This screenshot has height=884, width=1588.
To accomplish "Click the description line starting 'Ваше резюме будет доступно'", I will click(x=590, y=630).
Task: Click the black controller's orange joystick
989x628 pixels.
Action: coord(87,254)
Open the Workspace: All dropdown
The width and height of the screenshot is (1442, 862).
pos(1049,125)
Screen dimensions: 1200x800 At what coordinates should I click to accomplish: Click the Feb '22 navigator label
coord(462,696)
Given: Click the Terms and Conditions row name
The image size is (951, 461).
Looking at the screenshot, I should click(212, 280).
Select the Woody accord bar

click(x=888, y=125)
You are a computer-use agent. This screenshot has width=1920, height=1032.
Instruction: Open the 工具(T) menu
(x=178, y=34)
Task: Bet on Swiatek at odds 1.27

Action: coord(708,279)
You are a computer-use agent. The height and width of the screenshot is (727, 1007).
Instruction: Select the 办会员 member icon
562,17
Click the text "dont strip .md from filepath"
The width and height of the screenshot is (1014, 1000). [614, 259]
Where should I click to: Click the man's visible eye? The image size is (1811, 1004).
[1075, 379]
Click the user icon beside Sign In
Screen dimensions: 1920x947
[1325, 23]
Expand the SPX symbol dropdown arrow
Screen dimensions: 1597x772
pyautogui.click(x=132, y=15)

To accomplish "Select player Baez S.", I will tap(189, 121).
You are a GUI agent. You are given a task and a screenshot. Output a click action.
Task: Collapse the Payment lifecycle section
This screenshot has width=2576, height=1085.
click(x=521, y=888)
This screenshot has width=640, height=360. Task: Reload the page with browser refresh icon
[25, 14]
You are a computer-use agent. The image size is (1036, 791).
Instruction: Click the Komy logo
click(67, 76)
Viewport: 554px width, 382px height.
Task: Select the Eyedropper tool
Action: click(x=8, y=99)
-=-=-=-=-
Copy every line above that includes the string "computer".

You are a computer-use agent. This screenshot has width=1920, height=1032.
You are a computer-use agent. The height and width of the screenshot is (727, 1007).
You are a computer-use agent. The image size is (1036, 791).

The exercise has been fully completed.